Goal of the exercise:
Give the lines of the material verbatim, from the first line to the line with "Электронно-библиотечные системы и", including both.

Material for this task:
****************
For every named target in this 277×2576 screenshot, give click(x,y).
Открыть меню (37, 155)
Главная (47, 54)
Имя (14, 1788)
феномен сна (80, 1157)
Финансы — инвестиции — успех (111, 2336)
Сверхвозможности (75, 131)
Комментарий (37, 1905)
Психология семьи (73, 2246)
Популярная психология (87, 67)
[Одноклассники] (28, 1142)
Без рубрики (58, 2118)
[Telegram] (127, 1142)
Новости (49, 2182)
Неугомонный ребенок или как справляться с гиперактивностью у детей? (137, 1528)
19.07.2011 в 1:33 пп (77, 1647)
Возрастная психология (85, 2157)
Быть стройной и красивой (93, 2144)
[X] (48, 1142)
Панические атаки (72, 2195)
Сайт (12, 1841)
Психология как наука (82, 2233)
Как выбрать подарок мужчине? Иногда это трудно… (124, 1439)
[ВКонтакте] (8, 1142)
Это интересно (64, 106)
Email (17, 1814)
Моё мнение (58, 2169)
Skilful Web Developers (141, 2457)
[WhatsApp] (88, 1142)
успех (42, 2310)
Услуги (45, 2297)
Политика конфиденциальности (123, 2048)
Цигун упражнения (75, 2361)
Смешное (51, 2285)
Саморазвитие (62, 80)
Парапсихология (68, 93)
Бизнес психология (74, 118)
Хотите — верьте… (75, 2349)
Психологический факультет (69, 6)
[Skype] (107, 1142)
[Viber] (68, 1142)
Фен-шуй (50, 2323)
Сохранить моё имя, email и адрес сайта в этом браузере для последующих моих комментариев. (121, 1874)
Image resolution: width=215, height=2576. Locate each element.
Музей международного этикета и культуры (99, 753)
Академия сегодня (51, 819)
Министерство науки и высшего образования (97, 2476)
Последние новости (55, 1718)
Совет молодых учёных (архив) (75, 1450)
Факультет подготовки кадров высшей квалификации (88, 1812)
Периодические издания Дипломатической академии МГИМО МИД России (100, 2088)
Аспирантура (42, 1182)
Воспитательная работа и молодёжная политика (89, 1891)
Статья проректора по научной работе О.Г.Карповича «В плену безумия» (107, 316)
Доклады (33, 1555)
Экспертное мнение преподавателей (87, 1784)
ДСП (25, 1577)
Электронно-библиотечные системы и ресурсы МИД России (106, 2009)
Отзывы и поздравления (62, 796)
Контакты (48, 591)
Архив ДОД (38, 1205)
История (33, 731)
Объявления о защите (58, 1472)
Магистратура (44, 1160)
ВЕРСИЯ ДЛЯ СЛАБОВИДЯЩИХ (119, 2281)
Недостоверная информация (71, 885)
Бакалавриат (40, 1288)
****************
Solution to the problem:
For every named target in this 277×2576 screenshot, give click(x,y).
Открыть меню (37, 155)
Главная (47, 54)
Имя (14, 1788)
феномен сна (80, 1157)
Финансы — инвестиции — успех (111, 2336)
Сверхвозможности (75, 131)
Комментарий (37, 1905)
Психология семьи (73, 2246)
Популярная психология (87, 67)
[Одноклассники] (28, 1142)
Без рубрики (58, 2118)
[Telegram] (127, 1142)
Новости (49, 2182)
Неугомонный ребенок или как справляться с гиперактивностью у детей? (137, 1528)
19.07.2011 в 1:33 пп (77, 1647)
Возрастная психология (85, 2157)
Быть стройной и красивой (93, 2144)
[X] (48, 1142)
Панические атаки (72, 2195)
Сайт (12, 1841)
Психология как наука (82, 2233)
Как выбрать подарок мужчине? Иногда это трудно… (124, 1439)
[ВКонтакте] (8, 1142)
Это интересно (64, 106)
Email (17, 1814)
Моё мнение (58, 2169)
Skilful Web Developers (141, 2457)
[WhatsApp] (88, 1142)
успех (42, 2310)
Услуги (45, 2297)
Политика конфиденциальности (123, 2048)
Цигун упражнения (75, 2361)
Смешное (51, 2285)
Саморазвитие (62, 80)
Парапсихология (68, 93)
Бизнес психология (74, 118)
Хотите — верьте… (75, 2349)
Психологический факультет (69, 6)
[Skype] (107, 1142)
[Viber] (68, 1142)
Фен-шуй (50, 2323)
Сохранить моё имя, email и адрес сайта в этом браузере для последующих моих комментариев. (121, 1874)
Image resolution: width=215, height=2576. Locate each element.
Музей международного этикета и культуры (99, 753)
Академия сегодня (51, 819)
Министерство науки и высшего образования (97, 2476)
Последние новости (55, 1718)
Совет молодых учёных (архив) (75, 1450)
Факультет подготовки кадров высшей квалификации (88, 1812)
Периодические издания Дипломатической академии МГИМО МИД России (100, 2088)
Аспирантура (42, 1182)
Воспитательная работа и молодёжная политика (89, 1891)
Статья проректора по научной работе О.Г.Карповича «В плену безумия» (107, 316)
Доклады (33, 1555)
Экспертное мнение преподавателей (87, 1784)
ДСП (25, 1577)
Электронно-библиотечные системы и ресурсы МИД России (106, 2009)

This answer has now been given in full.